In fact, dairy may include certain vasoactive peptides that lower blood pressure; cheese is a source of vitamin K2 which may have artery protecting effects. Plus, full-fat dairy is satiating; a little dietary fat goes a long way toward curbing carb cravings. 

And why the fixation on “lean” meat, fish, and poultry in the DASH diet? Again, the latest studies exonerate animal fat as the culprit in heart disease: “Participants on the very high-fat diet also had substantial improvements in several important cardiometabolic risk factors, such as ectopic fat storage, blood pressure, blood lipids (triglycerides), insulin and blood sugar.” 

So what would happen were we to relax the strictures against fat in the DASH diet? That proposition was precisely addressed in a study entitled “Comparison of the DASH diet and a higher-fat DASH diet on blood pressure and lipids and lipoproteins.” The result: Blood pressure was reduced similarly in the DASH and higher-fat DASH diet. Moreover, the higher-fat DASH diet was more effective at lowering triglycerides and very low density lipoprotein (VLDL) cholesterol. Key to the success of the higher-fat DASH diet was eliminating calories from juices and other “natural” sugars permitted in the regular DASH diet to offset calories gained from added fat. 

In fact there’s good evidence that liberal amounts of one fat in particular—olive oil—underlies the efficacy of the heart-healthy Mediterranean diet. More so than olive oil’s monounsaturated fat, it’s likely the beneficial polyphenols, such as hydroxytyrosol and oleuropein, that prevent “hardening of the arteries.” 

Let’s take it one step further: What about the blood pressure and heart benefits of a Paleo diet? You know, the selfsame diet that U.S. News and World Reports maligned with a bottom-ranking?
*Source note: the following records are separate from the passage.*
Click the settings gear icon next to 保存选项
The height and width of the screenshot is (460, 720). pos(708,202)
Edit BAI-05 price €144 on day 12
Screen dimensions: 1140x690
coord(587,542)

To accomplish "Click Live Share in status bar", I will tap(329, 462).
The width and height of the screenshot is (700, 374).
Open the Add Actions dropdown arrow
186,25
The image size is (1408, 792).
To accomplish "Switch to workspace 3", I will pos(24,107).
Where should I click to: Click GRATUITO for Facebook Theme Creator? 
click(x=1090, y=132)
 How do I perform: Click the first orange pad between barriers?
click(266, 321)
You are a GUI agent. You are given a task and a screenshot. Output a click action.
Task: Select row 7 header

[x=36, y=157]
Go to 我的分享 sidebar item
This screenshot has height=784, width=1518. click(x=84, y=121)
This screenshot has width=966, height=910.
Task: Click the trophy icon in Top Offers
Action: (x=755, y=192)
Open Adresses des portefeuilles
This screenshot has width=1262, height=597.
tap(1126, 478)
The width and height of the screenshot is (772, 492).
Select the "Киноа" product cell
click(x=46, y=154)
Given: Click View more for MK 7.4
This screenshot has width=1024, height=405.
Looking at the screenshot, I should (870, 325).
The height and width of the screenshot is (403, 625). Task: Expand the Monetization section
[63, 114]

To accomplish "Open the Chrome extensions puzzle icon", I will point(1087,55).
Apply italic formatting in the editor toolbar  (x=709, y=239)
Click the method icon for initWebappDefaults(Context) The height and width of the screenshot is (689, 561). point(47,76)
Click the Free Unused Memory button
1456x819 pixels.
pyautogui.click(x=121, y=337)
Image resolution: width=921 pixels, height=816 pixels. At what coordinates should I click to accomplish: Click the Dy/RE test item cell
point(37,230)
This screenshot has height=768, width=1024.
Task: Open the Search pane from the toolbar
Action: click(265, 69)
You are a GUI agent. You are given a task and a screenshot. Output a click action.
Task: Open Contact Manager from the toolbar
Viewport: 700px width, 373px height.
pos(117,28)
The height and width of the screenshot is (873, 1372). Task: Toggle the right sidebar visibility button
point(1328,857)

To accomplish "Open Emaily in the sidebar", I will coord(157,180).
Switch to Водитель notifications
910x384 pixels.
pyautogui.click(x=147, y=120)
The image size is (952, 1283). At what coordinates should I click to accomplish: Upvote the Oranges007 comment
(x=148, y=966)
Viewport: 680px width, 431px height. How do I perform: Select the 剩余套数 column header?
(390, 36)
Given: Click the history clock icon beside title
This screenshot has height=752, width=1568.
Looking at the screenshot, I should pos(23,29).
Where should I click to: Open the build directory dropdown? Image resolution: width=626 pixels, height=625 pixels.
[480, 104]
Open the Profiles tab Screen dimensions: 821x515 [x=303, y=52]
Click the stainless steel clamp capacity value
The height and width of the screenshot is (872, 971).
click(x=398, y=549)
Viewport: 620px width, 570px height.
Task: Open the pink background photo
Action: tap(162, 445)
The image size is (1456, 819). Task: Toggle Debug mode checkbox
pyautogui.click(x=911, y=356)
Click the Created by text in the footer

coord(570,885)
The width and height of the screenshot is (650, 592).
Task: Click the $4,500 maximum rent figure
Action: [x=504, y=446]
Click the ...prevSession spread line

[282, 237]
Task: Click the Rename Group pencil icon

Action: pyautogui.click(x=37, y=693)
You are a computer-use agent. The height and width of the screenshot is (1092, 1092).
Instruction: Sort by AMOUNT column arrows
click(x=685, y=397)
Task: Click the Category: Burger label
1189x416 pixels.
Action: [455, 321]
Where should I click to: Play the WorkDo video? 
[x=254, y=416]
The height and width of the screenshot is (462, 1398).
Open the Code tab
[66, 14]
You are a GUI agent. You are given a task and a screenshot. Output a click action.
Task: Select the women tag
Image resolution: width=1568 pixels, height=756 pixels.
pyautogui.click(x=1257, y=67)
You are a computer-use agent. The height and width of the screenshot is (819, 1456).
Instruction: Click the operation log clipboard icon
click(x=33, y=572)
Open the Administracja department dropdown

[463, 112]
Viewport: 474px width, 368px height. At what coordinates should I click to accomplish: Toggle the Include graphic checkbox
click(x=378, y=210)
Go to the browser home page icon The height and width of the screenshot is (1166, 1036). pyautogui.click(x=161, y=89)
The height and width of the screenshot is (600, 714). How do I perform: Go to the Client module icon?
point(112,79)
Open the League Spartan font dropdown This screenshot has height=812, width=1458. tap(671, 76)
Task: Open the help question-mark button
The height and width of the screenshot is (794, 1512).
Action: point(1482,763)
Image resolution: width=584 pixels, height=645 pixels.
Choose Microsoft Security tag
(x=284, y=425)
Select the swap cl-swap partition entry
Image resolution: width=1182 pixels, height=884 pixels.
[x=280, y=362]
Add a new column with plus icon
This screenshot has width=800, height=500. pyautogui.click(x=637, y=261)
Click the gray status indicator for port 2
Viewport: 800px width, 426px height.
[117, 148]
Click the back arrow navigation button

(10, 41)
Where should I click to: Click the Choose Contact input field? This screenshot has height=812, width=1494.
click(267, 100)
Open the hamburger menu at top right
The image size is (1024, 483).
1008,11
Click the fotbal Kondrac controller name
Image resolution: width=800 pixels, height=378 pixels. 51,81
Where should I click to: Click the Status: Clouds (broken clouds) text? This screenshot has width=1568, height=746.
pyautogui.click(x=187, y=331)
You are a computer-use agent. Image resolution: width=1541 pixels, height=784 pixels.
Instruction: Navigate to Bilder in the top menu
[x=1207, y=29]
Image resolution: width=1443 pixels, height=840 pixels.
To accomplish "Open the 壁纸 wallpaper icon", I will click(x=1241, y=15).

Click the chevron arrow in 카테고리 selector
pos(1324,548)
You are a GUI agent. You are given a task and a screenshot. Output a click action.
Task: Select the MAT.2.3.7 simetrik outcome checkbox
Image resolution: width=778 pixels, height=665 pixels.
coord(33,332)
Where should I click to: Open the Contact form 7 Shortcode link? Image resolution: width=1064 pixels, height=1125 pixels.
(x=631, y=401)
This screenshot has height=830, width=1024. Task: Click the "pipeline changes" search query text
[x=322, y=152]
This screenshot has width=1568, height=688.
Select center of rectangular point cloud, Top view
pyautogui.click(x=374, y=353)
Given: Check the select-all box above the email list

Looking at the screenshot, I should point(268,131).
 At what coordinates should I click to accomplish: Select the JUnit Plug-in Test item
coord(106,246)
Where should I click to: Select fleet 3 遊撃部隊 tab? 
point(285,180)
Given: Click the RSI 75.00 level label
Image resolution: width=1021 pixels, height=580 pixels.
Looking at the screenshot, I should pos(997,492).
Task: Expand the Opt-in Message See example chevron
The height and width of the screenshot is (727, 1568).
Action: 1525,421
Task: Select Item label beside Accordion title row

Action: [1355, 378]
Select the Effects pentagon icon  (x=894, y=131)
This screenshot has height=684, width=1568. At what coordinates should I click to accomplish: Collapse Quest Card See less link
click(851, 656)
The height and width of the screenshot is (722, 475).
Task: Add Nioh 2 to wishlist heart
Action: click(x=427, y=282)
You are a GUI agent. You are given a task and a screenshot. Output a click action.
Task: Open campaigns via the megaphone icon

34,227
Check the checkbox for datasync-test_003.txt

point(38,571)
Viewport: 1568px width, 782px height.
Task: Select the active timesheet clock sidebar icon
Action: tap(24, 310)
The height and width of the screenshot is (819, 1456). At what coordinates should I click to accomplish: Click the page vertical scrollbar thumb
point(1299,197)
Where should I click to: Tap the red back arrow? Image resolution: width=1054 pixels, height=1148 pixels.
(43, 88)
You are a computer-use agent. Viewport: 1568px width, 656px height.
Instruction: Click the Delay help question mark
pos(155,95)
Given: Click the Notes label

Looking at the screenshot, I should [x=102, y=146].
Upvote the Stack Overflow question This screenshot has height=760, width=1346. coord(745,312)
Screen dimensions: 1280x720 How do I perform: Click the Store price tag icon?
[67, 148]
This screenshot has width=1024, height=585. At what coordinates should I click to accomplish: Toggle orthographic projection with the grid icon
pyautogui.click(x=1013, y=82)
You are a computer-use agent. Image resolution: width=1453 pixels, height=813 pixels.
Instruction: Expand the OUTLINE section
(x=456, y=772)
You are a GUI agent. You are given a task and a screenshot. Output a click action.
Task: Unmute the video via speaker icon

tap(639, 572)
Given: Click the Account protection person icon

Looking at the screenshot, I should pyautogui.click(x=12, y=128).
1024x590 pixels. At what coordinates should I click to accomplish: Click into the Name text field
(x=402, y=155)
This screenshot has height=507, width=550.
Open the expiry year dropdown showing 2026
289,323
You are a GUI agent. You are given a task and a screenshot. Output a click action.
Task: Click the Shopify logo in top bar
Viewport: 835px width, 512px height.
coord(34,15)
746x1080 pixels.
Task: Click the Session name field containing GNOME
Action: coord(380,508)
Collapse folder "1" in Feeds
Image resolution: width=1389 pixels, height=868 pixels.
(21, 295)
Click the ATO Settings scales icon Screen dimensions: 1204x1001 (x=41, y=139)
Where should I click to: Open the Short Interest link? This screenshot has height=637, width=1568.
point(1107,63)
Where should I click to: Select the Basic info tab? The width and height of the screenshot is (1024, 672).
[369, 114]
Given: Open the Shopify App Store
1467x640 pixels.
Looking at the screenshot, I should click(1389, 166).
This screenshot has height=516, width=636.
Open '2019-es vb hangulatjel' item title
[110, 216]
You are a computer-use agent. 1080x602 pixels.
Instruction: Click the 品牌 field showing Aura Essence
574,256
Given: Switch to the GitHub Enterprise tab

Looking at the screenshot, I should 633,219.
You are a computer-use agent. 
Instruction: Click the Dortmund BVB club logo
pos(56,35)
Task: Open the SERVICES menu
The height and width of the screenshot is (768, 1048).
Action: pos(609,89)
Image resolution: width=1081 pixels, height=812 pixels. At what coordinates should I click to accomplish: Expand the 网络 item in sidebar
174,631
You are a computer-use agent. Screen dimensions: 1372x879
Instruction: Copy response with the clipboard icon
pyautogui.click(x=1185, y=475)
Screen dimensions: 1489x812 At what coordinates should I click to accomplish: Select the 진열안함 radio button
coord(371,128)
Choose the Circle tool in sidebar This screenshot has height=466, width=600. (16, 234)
In an article entitled “Metabolic and physiologic improvements from consuming a paleolithic, hunter-gatherer type diet,” researchers explored the effects of a paleolithic type diet comprising lean meat, fruits, vegetables and nuts, and excluding nonpaleolithic type foods, such as cereal grains, dairy or legumes. The results: significant reductions in blood pressure and a measure of blood vessel stiffness called arterial distensibility. There were also dramatic reductions in total cholesterol, LDL, triglycerides, and insulin. These were achieved with a mere 10 days’ adherence to the Paleo diet. 

The Paleo diet is relatively low-carb, but starchy vegetables and some fruits are permitted. What effect would an ultra low carb diet have on blood pressure? The ketogenic diet, deriving its calories mostly from fats with some protein and less than 20 grams of carbohydrates per day, has demonstrated beneficial effects in diabetes and certainly prompts weight loss. 

Proof of the benefits of a ketogenic diet for blood pressure come from a 2010 study. Researchers found nearly half of those who followed the diet had their blood pressure medication decreased or discontinued during the 48-week study. Low-carb dieters saw an average reduction of systolic blood pressure of 5.9 points. 

Of course, vegan or raw foods diets might achieve comparable benefits, but their long-term nutritional adequacy is questionable, and adherence is challenging. 

Finally, studies have confirmed that brief bouts of fasting, or even intermittent fasting, can reduce blood pressure. 

BOTTOM LINE: Diet is a fundamental tool for managing hypertension, and should always be first-line treatment before drug therapy is invoked, except when exceptionally high blood pressure necessitates an urgent fix.